- O ministro Flávio Dino determinou prazo de trinta dias para oito estados da Amazônia Legal e do Pantanal corrigirem seus planos de combate a incêndios: Acre, Amazonas, Amapá, Maranhão, Mato Grosso do Sul, Rondônia, Roraima e Tocantins.
- A decisão, dentro da ADPF 743, homologou apenas os planos apresentados por Mato Grosso e Pará, com foco no avanço do Cadastro Ambiental Rural (CAR).

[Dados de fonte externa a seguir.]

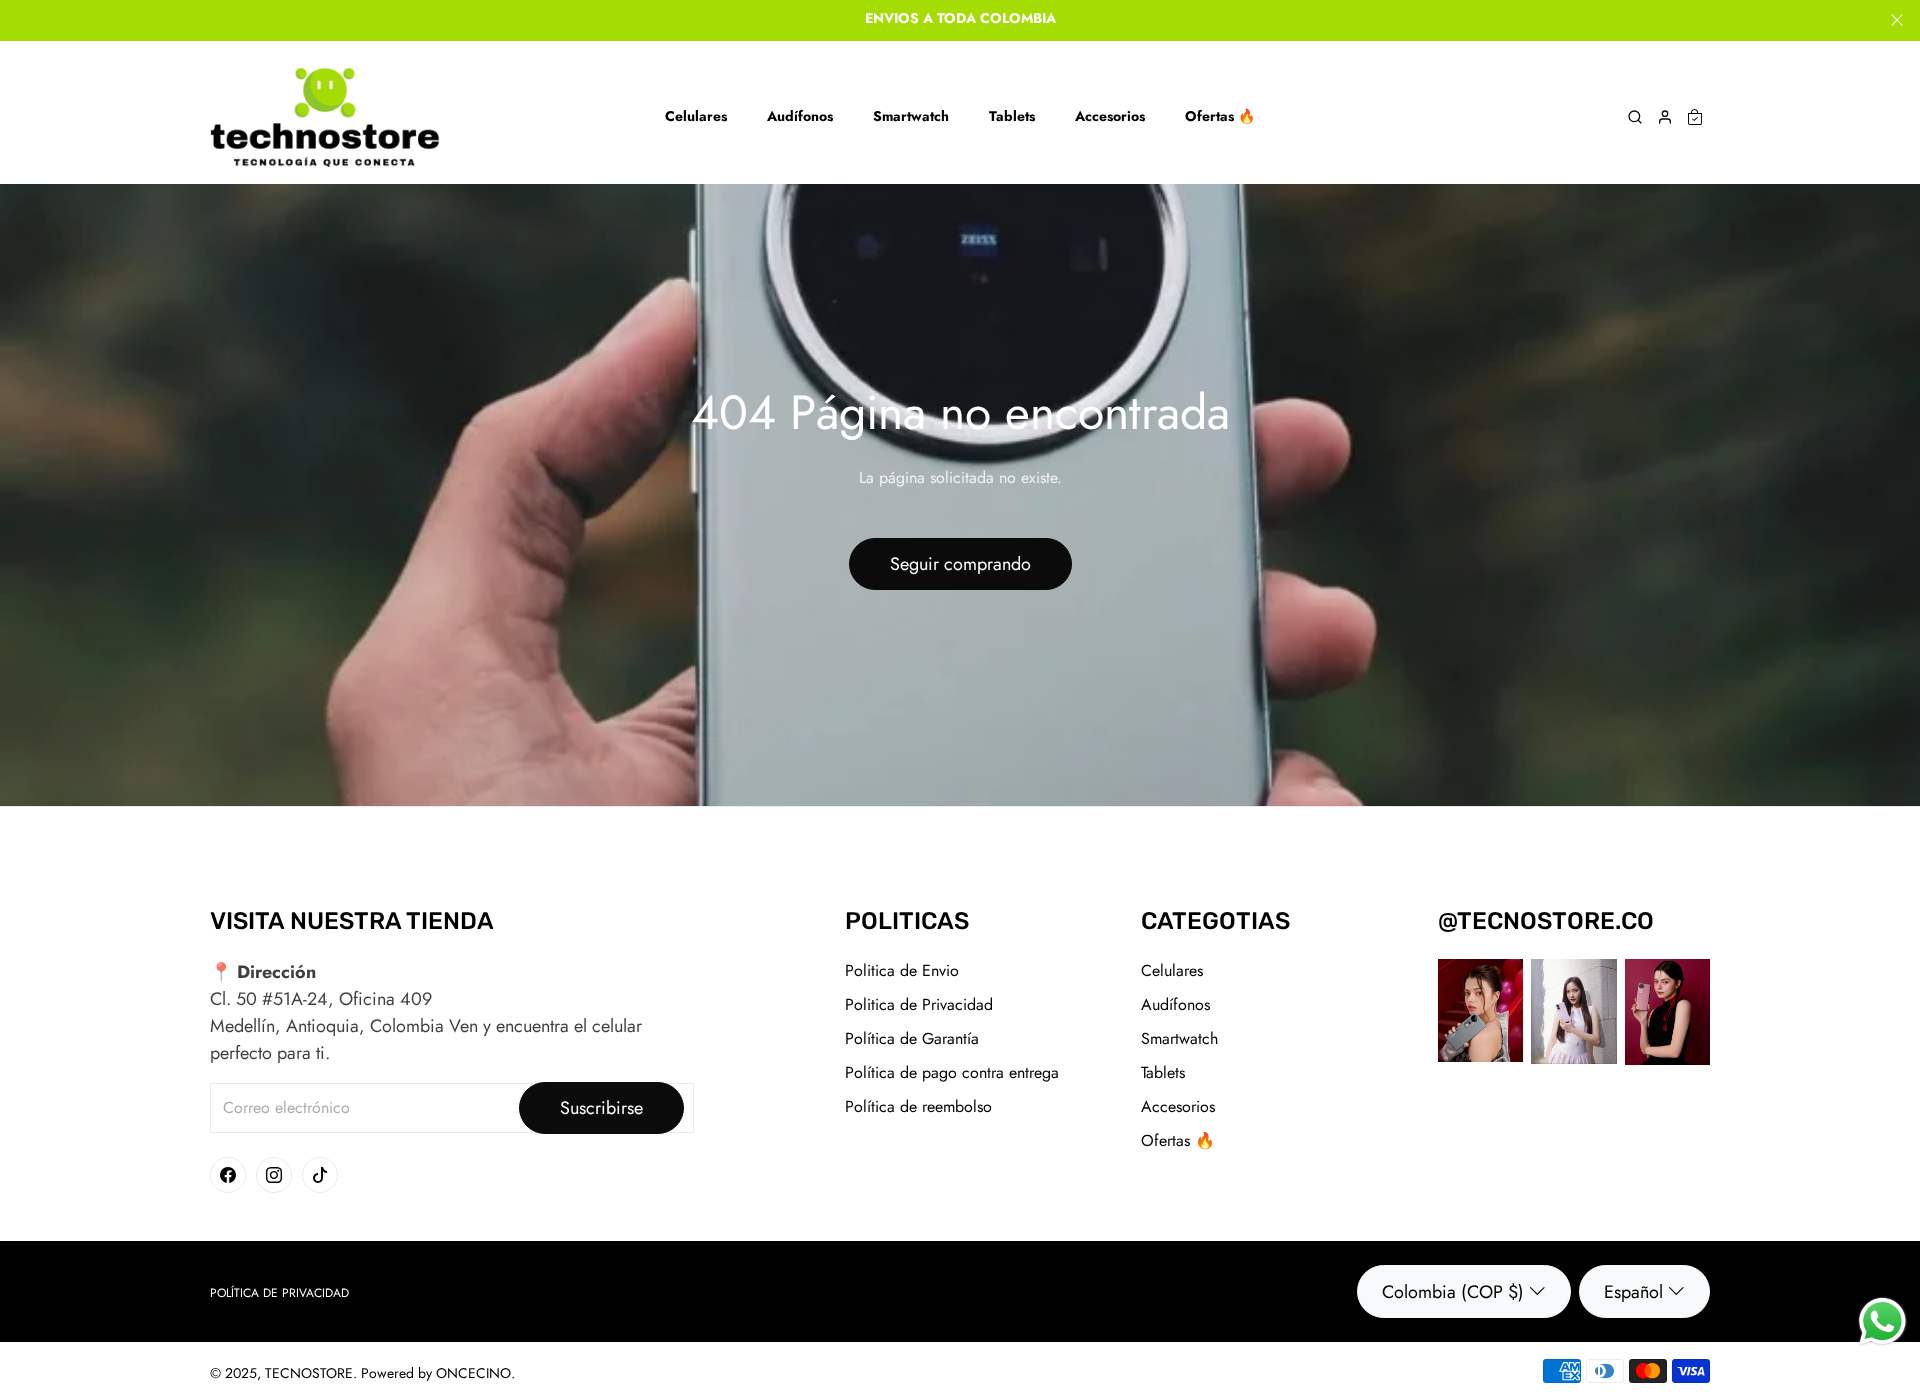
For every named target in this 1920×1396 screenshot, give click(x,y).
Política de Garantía (912, 1038)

- A União deverá, em até sessenta dias, notificar titulares de CARs com área superior a quatro módulos fiscais em terras indígenas e unidades de conservação federais; os estados ficam responsáveis pelos cadastros pendentes sem território federal.

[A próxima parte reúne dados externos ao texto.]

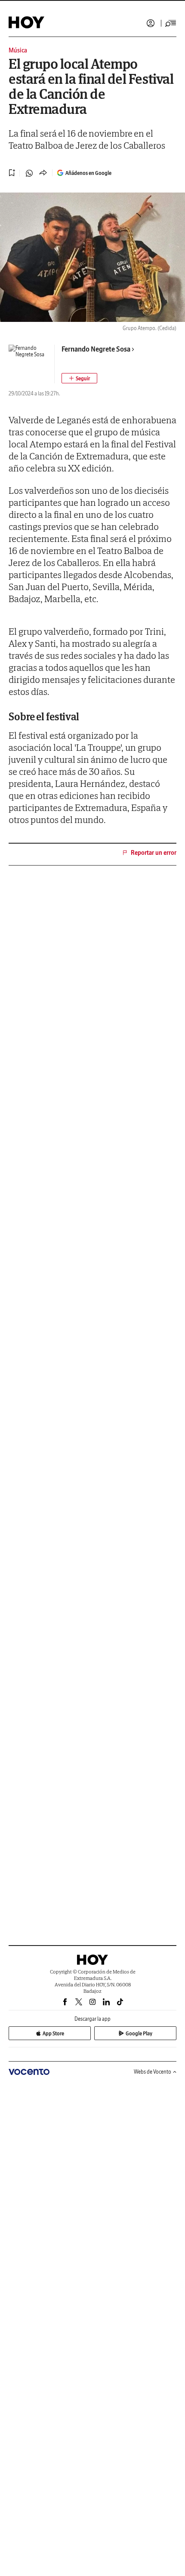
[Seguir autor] (79, 378)
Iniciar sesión (150, 23)
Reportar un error (153, 853)
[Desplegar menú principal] (170, 23)
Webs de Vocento (152, 2071)
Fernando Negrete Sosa (96, 349)
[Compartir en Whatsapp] (29, 173)
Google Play (139, 2033)
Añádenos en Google (88, 173)
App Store (53, 2033)
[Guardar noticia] (12, 172)
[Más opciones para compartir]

- A análise automatizada dos cadastros é apontada como única solução viável para cerca de dez milhões de registros, diante de gargalos com pessoal e tecnologia. A União tem até vinte dias para apresentar informações sobre as bases de referência.
- Os planos mostram várias falhas: gargalos de pessoal e dados desatualizados em estados como Acre, Amazonas, Maranhão, Mato Grosso do Sul, Amapá, Rondônia, Roraima e Tocantins, com Mato Grosso e Pará apresentando maior maturidade tecnológica.
Flávio Dino, ministro do STF, determinou que oito estados da Amazônia Legal e do Pantanal corrijam seus planos de combate a incêndios em 30 dias. A decisão, no âmbito da ADPF 743, visa aprimorar a fiscalização e enfrentar o risco maior com El Niño.
O tribunal homologou os planos de Mato Grosso e Pará, destacados como mais maduros. A análise aponta o Cadastro Ambiental Rural como eixo central para governança territorial e ambiental na região.
A União ficará responsável por notificar titulares de CAR com área acima de quatro módulos em terras indígenas e unidades federais em até 60 dias. Demais cadastros ficam a cargo dos estados.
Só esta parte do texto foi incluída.